El so che l’arte la poesia
devono poggiare su ricordi
da dimenticare, che devono però tornare
illimpiditi
(l’ha scritto Rilke tra altri).
I mi ricord èn tutti messi a post
en me fan sofrì en dan fastidi
mi sostengono nel vivere di oggi
m’aiutne a fè la vitta d’ogni giorne
mi danno la gioia del vissuto
la consapevolezza delle scelte
la chiarezza nelle emozioni.
La mi preferensa va tel present
ch’ pol aprì ’l futur
(per me breve, lungo per altri)
de quel che c’ho e de quel ch’en c’ho
de quel ch’ poss fè de quel ch’en ho da fè.
Ma c’era una volta.
 
 
(da Arcorass – Rincuorarsi, Puntoacapo, 2020)
 
 
 
 

Il ruolo del ricordo e della memoria emerge limpido in questa poesia mistilingue contenuta nell’ampia raccolta edita nel 2020 in cui il dialetto urbinate si sposa con piacevole raffinatezza alla lingua italiana. Il passato pesa sul trascolorare dei giorni eppure la poetessa cerca di “rincuorarsi” (da cui il titolo della silloge) offrendo meno spazio possibile a quelle ‘spine’ che la vita reca con sé o quantomeno alleggerendone la sofferenza che esse comportano. Posto che è il presente, come si legge, l’area temporale che lei preferisce, le vorrei chiedere quale importanza attribuisce in specifico al ricordo, quel ricordo che, affermava il Pascoli studente nell’Urbino ventosa della gioventù, era inscindibilmente legato al fare poesia tanto da equivalersi, e se può darsi uno scrivere versi ‘annullando’ in qualche modo la memoria di ciò che siamo stati.

 

Federico Migliorati

 
 
 
 

“C’era una volta”: la memoria lunga in frantumi, a frammenti ricomposti, intravisti e concreti, dissolti dalla realtà. La mia poesia è impastata di memoria perché il mio vissuto è, insieme al vivere quotidiano, nel mio presente.

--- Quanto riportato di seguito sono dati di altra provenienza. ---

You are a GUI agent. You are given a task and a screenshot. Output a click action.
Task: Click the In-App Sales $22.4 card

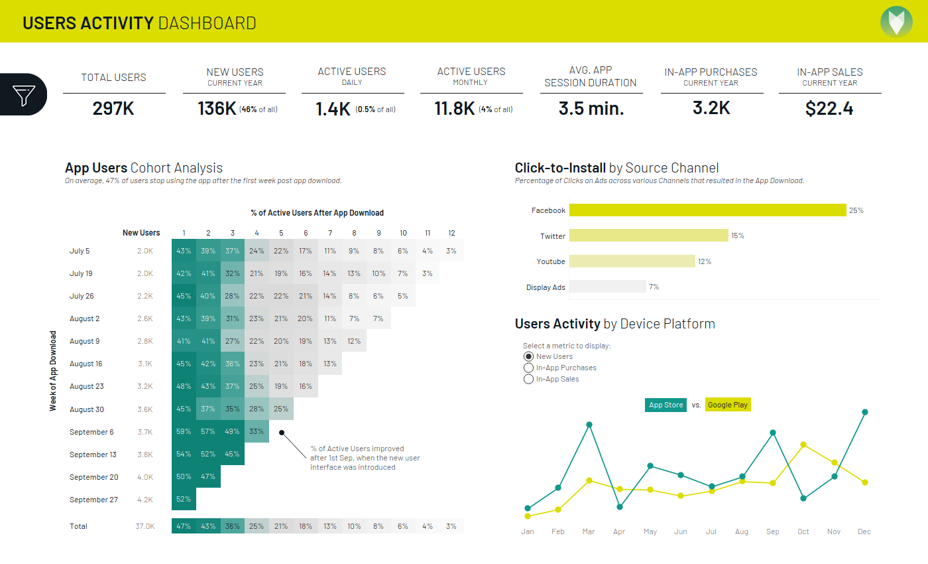click(829, 94)
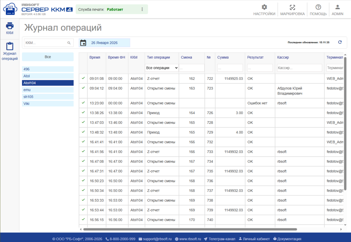Select Atol104 in the device list
Screen dimensions: 351x242
coord(48,83)
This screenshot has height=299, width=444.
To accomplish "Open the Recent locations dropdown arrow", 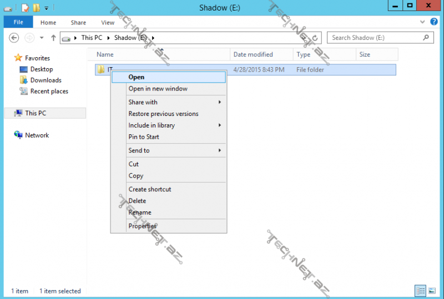I will [42, 38].
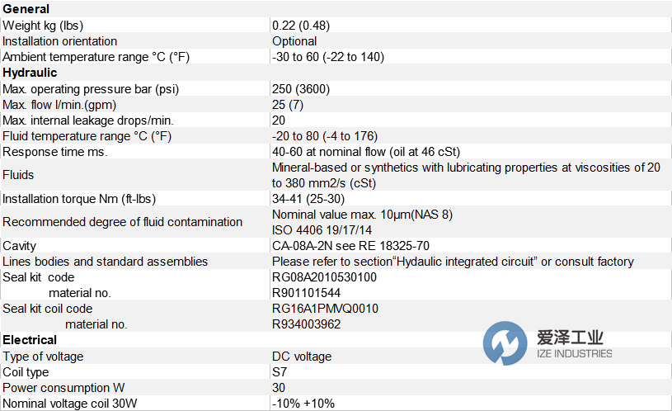Click the ISO 4406 19/17/14 text
This screenshot has width=672, height=411.
(x=322, y=229)
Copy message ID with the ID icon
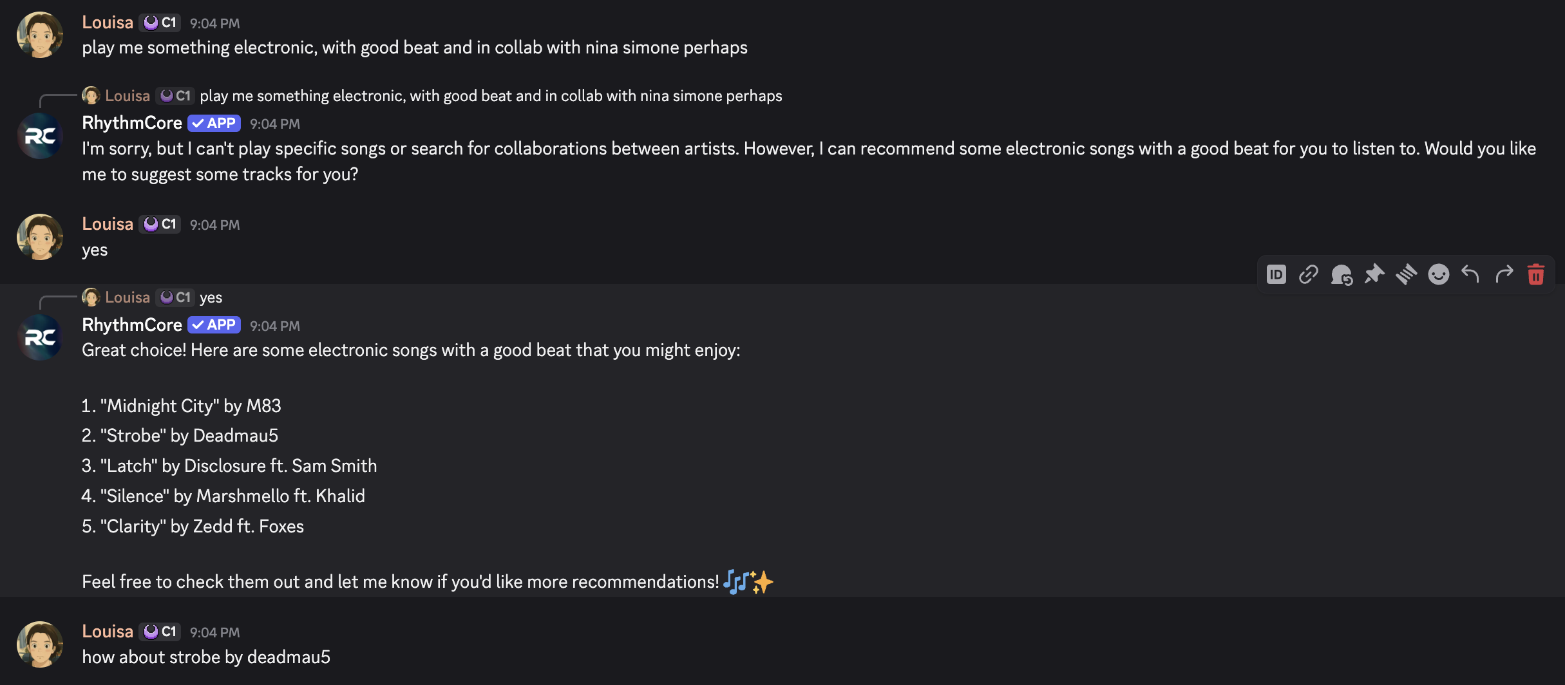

Avrei varie angolazioni da cui riafferrare il vissuto per scriverne. Solo due esempi.

Nel primo rimpiango ciò che non tornerà più, nell’illusione di un passato mitico da rincorrere in quella età dell’innocenza ricca di attese, di promesse non mantenute, che riconosco come illusione, inganno. Nel secondo mi struggo nel ricordo di luoghi e spazi in cui avevo caldo il corpo. Nel primo mi è sodale Leopardi (i suoi “idillii”), nel secondo Pascoli (“primavera”, sembrava, ed era invece l’autunno dei morti).

Lascio quei passati solari e quei futuri improbabili nell’anima e nel pensiero e vi inserisco il mio presente fatto di consapevolezza e del vivere di oggi, in cui la memoria ha i suoi spazi relativamente dolorosi (le mie infelicità più o meno lontane che non amo più dire come tali), in cui la mia vita ha le sue chiarezze (faccio, mi muovo, studio, amo, vivo: e gli scacchi conseguenti), ha i suoi sussulti per i miei giorni individuali e sociali, per le mancanze del contesto di cui sono parte.

Tre tempi, passato-presente-futuro, rinchiusi nel presente. Un unico tempo non più infinito come sentivo fosse. Più veloci di un lampo lo dico in un’altra poesia di Arcorass Rincuorarsi  (“Tre temp, un lamp”): ma qui ricordo e memoria già slittano su un pensamento altro.